From August, the level of UK Government grants provided through the Coronavirus Job Retention Scheme will be slowly tapered to reflect that people will be returning to work.

On the face of it, this doesn't affect employees, but there could be a “serious consequence” of this timetable, warns MoneySavingExpert.com.

Martin Lewis said: “While employees must still receive at least 80% of their salary, from August employers will be asked to start to pay - at first just covering National Insurance and pension contribution costs.

“Each month more is added, until by October - the final month of furlough - they pay 20% of salaries towards furlough.

“Sadly, that means if firms think they can't or won't keep their furloughed staff on their books from November, they're likely to start redundancy processes soon, so people leave at or after the end of July, before firms have to contribute.”

The founder of MoneySavingExpert.com and his team have created a Redundancy rights guide here and also advise employees to consider seeking help from an employment lawyer, either directly or via a trade union or Citizens Advice if their job is in jeopardy.

Government figures released on Tuesday also revealed that 2.5 million claims totalling £7.2 billion have been made under the Self-Employment Income Support Scheme (SEISS) to support self-employed workers.

Those who are eligible for the scheme will now be able to claim a second and final grant in August - worth 70 per cent of their average monthly trading profits.

This will be paid out in a single instalment, which is set to cover three months' worth of profits, and will be capped at £6,570 in total.

Only 2.5 million of the 3.5 million eligible self-employed workers eligible for SEISS have claimed, meaning one million have not - and time is running out.

The deadline for the first claim is July 13.

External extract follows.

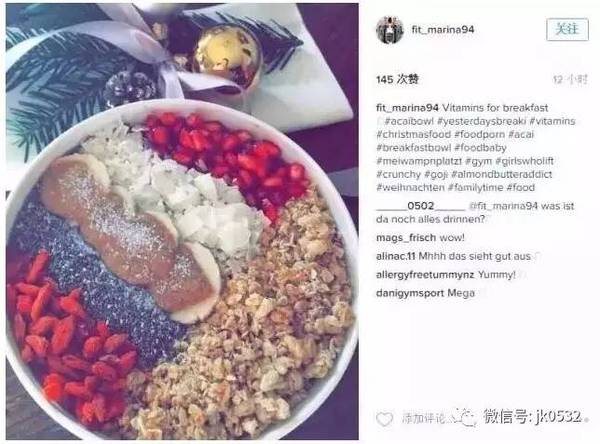Click the 关注 follow button

[567, 29]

Martin Lewis has expressed concern that “there are a few reasons people may WRONGLY be missing out that I'd like to clear up. Pls spread word…” he wrote in the latest edition of his weekly MoneySavingExpert.com newsletter.

Here are the reasons why Martin Lewis believes so many self-employed have not claimed SEISS

You wrongly think 'I'm working/earning, I can't claim'

Unlike the current furlough scheme, if you're self-employed you've always been allowed to claim it even if you're working and earning.

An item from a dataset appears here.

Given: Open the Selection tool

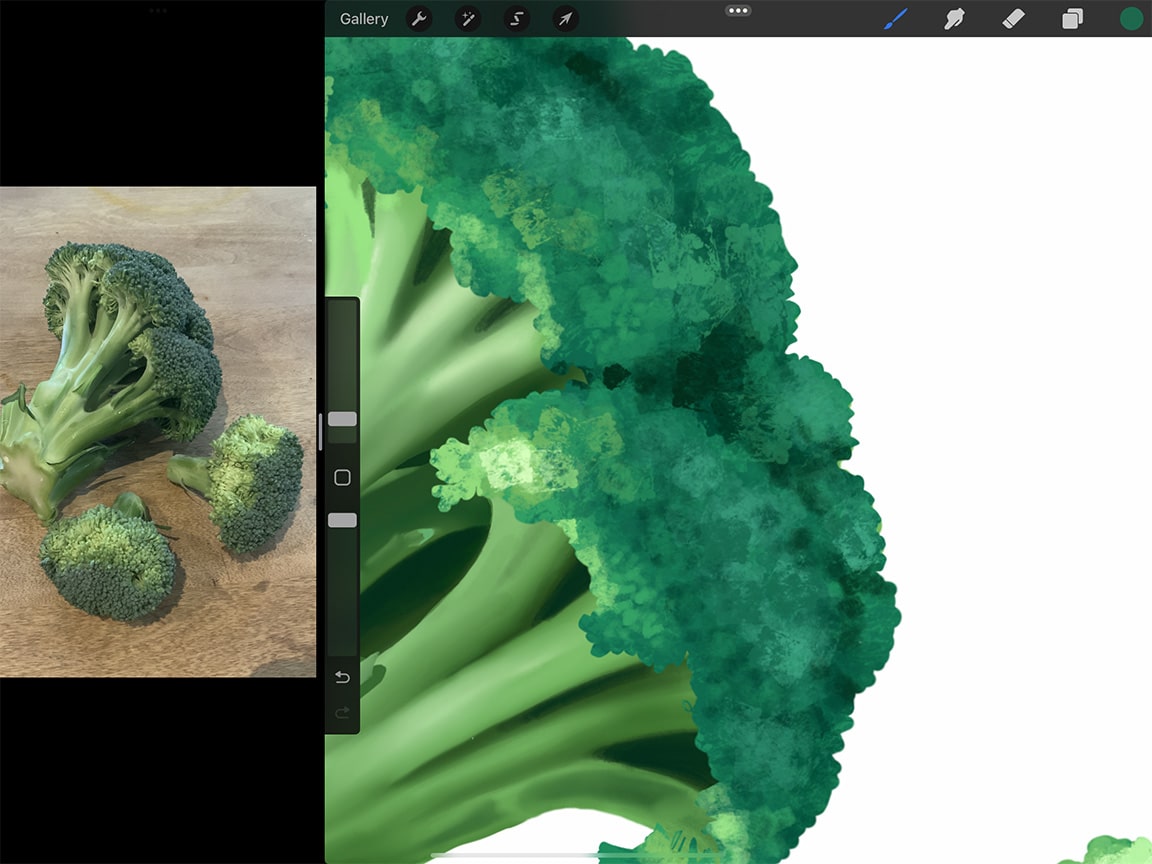Looking at the screenshot, I should tap(516, 18).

You're worried declaring 'I'm impacted by Covid-19

Doing this is part of the application, but don't overly worry, it's a very broad criteria. Unless you're deliberately defrauding, there's no claw back - just be honest.

You've been impacted by Covid-19 if one or more of these apply (or something similar).

You've not been contacted

HMRC has contacted people by letter, email or text. Yet for some, details will be wrong or this contact hasn't made it to you. If so, you can use the HMRC eligibility checker here.

The Coronavirus Jobs Retention Scheme was designed to allow companies to keep staff on the payroll.

However, experts worry that the scheme may simply be disguising massive unemployment, with sweeping layoffs potentially on the cards after it ends.

The #RaiseTheBar campaign believes access to the £25,000 Retail, Hospitality and Leisure Grant (RHLG) will enable businesses to mitigate significant stock losses and cashflow challenges, including rent, that wage subsidies do not address.

Matthew Sims, CEO, Croydon BID and co-founder of #RaiseTheBar campaign said: “The Government is in danger of pushing businesses to the brink of the abyss and in turn leaving businesses with no choice but to make serious decisions regarding their future operation, leading to redundancies and even closure.

“If this happens, the positive work of the Job Retention Scheme would have been short-lived, leaving the country, long term in a far worse position and having spent millions on financial aid supporting the employee, but ignoring the employer.”

The #RaiseTheBar campaign, launched on April 21, 2020 and is calling on the UK Government to raise the arbitrary £51,000 business rates threshold cap to £150,000, allowing over 54,638 businesses in these sectors the chance to survive.